Lewis ise yeni giysi ihtiyacının “astronotlardan ne beklediğine bağlı” olduğunu söyledi. Mars yüzeyinin Ay yüzeyinden farklı olduğunu ve farklı tehlikeler taşıdığını vurgulayan Lewis, “Astronot yürüsün mü, eğilsin mi, bir şeyler mi toplasın yoksa bir şeyler mi taşısın? Bütün bunları tasarımınıza dahil etmelisiniz” dedi.

Rhodes’a göre de bir uzay giysisi tasarlamanın ilk adımı “giysinin kimin için tasarladığını, o kişinin neler yapabilmesinin istendiğini ve bunların nerede yapılacağını anlamak”. Artemis giysilerini tasarlarken yaşadıkları en önemli zorluğun giysileri Ay araştırmaları için optimize etmek olduğunu da belirten Rhodes, “Giysiler Ay misyonunu destekleyebilecek kadar hafif, astronotu oldukça zararlı olan Ay ortamında çalışırken koruyabilecek kadar güçlü olmalı” diye konuştu.

ELON MUSK DA UZAY GİYSİSİ İŞİNE GİRDİ

Uzay giysisi geliştiren bir diğer şirket de Elon Musk’ın SpaceX’i. Musk, 2017’de SpaceX mühendislerinin geliştirdiği IVA uzay giysisini dünyaya tanıttı. IVA, “araç içi faaliyet” anlamına geliyor. Yani SpaceX’in uzay giysisiyle uzay yürüyüşü yapmak şu an mümkün değil ancak 3 boyutlu yazıcıdan çıkmış kaskıyla, özel üretilmiş kumaşlarıyla IVA geleceğin uzay giysilerine de ışık tutuyor.

Peki daha ucuz uzay giysilerine gerçekten ihtiyaç var mı yoksa uzay yolculuklarının pahalı faaliyetler olduğunu kabul etmek zorunda mıyız?
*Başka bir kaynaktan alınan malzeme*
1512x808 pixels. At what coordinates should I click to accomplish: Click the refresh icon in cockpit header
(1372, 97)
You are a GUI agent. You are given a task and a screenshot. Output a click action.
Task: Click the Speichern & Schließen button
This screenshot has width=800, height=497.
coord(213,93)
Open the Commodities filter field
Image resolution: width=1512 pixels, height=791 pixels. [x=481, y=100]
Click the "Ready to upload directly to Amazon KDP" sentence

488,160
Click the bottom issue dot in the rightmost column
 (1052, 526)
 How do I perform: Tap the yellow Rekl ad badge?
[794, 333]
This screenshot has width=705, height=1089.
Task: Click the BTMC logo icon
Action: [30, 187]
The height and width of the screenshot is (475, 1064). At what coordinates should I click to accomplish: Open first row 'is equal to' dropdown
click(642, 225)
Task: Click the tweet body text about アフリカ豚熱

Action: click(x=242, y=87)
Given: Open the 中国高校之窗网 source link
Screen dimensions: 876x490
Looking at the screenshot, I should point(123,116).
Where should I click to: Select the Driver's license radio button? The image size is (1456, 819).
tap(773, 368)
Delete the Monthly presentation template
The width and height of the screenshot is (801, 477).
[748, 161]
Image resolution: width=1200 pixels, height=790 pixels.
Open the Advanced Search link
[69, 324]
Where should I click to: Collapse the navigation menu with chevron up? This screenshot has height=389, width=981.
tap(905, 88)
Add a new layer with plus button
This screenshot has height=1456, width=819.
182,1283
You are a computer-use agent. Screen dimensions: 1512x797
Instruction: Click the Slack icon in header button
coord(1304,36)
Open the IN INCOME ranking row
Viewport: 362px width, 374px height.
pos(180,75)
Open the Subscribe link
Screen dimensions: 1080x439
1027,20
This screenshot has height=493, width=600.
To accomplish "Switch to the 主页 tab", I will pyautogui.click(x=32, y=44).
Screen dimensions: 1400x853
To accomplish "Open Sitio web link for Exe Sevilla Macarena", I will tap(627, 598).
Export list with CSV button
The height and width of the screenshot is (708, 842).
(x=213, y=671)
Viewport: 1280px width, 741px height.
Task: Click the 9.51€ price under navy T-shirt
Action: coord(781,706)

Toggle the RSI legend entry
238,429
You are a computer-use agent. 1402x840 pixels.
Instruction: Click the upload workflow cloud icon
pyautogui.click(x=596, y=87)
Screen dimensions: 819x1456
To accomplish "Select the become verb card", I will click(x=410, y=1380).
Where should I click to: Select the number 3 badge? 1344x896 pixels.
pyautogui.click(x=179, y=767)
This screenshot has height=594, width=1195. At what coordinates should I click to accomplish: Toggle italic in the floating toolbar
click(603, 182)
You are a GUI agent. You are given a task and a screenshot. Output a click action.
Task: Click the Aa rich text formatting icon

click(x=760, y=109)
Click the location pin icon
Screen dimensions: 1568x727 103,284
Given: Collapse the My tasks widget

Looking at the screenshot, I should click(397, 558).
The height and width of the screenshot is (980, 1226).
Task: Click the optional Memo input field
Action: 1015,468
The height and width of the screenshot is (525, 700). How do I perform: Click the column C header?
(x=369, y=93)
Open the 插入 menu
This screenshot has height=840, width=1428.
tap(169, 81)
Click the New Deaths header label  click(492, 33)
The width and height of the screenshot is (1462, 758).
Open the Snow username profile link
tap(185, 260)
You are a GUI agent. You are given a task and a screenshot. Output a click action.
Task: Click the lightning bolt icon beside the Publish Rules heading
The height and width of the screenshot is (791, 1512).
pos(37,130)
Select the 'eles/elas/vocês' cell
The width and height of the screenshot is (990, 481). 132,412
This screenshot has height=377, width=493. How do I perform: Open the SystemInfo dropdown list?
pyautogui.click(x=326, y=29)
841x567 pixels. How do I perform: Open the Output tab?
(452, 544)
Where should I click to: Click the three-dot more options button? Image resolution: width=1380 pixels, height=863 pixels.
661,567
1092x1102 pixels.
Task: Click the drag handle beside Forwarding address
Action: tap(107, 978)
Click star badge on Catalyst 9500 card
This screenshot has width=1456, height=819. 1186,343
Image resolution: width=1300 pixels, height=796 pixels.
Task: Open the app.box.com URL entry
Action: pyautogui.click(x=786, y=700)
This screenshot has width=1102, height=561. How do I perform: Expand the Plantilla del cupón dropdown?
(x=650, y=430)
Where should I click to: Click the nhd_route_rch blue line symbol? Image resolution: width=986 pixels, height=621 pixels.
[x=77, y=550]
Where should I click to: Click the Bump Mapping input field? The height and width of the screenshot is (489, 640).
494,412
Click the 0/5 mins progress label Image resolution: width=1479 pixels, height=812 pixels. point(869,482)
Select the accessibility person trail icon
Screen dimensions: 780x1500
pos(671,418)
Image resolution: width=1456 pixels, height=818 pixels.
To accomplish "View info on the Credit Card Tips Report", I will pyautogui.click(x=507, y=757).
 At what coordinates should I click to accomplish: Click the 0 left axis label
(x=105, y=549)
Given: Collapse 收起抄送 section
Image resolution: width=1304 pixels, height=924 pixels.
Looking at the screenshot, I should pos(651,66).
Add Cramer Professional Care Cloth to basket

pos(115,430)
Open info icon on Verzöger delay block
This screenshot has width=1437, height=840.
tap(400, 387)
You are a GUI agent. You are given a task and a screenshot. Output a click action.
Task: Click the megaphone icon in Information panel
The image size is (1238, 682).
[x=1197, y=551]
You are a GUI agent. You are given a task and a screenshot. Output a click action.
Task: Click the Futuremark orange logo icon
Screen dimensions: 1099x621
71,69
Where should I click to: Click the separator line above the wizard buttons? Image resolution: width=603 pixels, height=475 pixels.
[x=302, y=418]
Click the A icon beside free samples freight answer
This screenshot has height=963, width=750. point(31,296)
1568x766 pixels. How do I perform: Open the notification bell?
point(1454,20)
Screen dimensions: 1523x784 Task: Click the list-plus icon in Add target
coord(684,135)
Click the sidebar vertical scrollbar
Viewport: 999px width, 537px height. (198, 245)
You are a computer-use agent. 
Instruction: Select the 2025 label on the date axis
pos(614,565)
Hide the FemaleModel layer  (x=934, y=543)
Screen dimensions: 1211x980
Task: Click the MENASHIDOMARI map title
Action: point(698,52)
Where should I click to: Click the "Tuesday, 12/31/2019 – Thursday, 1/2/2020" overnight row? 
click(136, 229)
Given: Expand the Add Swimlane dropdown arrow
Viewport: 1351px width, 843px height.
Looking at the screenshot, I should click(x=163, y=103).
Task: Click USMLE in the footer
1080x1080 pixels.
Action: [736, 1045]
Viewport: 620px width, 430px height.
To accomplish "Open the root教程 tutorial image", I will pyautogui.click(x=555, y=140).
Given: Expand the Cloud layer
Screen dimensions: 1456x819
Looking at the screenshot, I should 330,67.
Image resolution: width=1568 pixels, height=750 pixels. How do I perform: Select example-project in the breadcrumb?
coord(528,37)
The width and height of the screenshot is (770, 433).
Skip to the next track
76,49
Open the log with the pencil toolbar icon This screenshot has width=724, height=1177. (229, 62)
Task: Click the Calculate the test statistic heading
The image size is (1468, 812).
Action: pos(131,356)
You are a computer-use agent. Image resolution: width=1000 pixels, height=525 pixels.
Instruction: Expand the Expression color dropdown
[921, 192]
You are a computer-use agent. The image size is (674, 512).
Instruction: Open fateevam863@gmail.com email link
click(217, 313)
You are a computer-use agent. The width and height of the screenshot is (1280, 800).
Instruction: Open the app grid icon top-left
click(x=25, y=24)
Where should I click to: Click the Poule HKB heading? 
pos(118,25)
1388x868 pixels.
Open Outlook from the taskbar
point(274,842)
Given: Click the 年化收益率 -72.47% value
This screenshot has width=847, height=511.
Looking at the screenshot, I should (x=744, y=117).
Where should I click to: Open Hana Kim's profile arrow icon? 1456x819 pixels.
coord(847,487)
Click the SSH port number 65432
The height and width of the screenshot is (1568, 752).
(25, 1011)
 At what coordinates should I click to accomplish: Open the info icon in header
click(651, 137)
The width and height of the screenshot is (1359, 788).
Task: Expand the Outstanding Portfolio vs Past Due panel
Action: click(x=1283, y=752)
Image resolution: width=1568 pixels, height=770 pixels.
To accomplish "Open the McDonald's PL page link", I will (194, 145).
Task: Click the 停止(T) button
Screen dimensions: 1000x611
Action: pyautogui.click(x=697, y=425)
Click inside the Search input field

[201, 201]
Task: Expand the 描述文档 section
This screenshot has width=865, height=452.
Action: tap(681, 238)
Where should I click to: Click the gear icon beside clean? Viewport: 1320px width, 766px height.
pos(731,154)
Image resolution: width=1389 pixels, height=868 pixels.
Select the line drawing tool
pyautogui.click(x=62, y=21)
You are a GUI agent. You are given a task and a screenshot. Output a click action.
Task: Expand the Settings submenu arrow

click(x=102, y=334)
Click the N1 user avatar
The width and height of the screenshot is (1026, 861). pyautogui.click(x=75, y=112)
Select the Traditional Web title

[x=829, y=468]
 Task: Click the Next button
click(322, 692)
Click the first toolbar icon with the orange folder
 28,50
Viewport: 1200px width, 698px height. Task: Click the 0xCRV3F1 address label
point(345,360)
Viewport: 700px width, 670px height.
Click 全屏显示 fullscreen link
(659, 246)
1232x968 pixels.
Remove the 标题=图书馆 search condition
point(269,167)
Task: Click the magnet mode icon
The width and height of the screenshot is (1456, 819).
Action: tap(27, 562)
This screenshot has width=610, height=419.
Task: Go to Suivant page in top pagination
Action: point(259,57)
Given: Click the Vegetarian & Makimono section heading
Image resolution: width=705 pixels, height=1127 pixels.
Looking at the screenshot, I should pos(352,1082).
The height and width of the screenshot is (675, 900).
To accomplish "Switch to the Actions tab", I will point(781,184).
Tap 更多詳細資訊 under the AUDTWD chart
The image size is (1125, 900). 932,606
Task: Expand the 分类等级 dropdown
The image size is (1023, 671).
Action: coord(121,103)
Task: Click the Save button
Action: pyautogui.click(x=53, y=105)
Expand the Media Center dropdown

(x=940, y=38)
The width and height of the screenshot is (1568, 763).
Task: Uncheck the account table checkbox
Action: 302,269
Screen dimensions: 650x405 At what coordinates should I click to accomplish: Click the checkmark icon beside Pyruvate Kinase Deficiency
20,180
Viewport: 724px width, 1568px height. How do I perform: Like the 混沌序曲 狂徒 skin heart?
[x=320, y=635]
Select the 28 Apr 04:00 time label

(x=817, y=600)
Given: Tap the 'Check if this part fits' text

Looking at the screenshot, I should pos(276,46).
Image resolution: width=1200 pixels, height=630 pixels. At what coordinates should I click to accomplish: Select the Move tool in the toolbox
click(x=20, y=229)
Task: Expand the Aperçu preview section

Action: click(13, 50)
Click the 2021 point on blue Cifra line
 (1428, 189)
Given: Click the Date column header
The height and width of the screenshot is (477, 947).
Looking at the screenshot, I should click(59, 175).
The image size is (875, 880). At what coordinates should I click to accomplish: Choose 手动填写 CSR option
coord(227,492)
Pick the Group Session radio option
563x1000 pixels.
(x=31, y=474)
Bu sorunun cevabını da Southern verdi.

“Ben dünyanın daha ucuz uzay giysilerine ihtiyacı olduğuna inanıyorum çünkü bence gezegenimizin dışına çıkmamız kaçınılmaz” diyen Southern şöyle konuştu: “Gezegenimizin sağlıklı ve canlı kalması için uzayın kaynaklarından faydalanmaya ihtiyacımız var. Dolayısıyla bu ister uzay giysileri olsun ister roket teknolojisi ya da yerçekimsiz ortamda yaşam araçları, bütün bunlar insanlığın geleceği için çok önemli.”